As long as  net/samba4x is installed, any software can use the alternative "libsmbclient" library included in the package, and so should override the problem. But strangely, this is not always the case. For example sysutils/fusefs-smbnetfs is based on this samba package, but is locked on SMBv1. I don't know if there is a way to unlock that in the configuration file, but this is very stupid.

As a workaround, gnome devel/gvfs seems to be the only solution at this time. GVFS can be installed as an independent component, it doesn't require the full Gnome desktop. GVFS SMB module also depends on "libsmbclient". x11-fm/pcmanfm-qt which has not heavy gnome dependencies, will auto detect gvfs, and network discovery will be available... I have tested.... it connects well on SMBv1 and SMBv3 server... Halleluija !!!!!
You can also install sysutils/gigolo as a connexion center based on "gvfs", and it will as well install all dependencies.

gvfs can be used in command line and so should work in strict console mode. Unfortunately, there are very few easy documentation. The man page is poor, desesperately poor and it sends us to the developper site of "gio"... too complicated for a simple user.

I found the following syntax working, but it seems a "network shares" discovery process must be launched before as file managers do when we "click" on "network function". So the system will interactively ask for domain, user name, password... still in terminal (no graphic box popup)

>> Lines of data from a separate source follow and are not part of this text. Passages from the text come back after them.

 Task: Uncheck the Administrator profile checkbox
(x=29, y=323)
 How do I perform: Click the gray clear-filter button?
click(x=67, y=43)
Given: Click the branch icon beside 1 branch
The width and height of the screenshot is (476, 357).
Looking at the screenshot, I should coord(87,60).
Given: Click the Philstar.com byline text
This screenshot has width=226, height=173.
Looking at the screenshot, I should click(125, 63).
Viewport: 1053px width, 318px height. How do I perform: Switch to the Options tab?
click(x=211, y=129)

`gvfs-mount smb://username@192.168.0.200/shared-folder`

Mount points are located in : /var/run/user/user_id_number/gvfs

I don't like at all the gnome "gvfs" solution, as I have experienced in the past some crashes caused by gvfs.
Gnome 3 / Plasma 5 are not a solution for my FreeBSD boxes, as I don't want such heavy things on stations mainly focused on server, and just delivering some basic desktop functions.

I don't like making run at the same time several "automounters"... in a perfect world I would love to find a full centralized solution around "devd/autofs" and only "devd/autofs" for any removable mounts. We should find solutions to void collisions between "autofs" and "gvfs", if not possible we should deactivate autofs.

.... as now "gvfs" is the only "light" solution to get SMBv2+ Client negotiation working, hoping that FreeBSD developpers will understand soon that situation IS CRITICAL. We should be able to mount CIFS without this f...ing gnome dependencies.

UPDATE
---------

I have tested again fusefs-smbnetfs and now it is working for SMBv2 +  protocol. I don't exactly know what happens. I had a deprecated value in my smb.conf with "min protocol" set to "SMB1". I have set up "SMB2" but I am not sure at all this has changed anything.
But smbnetfs is very slow... I would say not decently usable and hanging too much, I must investigate to tweak some parameters.

For gvfs... well this is a little complicated if you want to use it under strict console (so with no X11 session launched)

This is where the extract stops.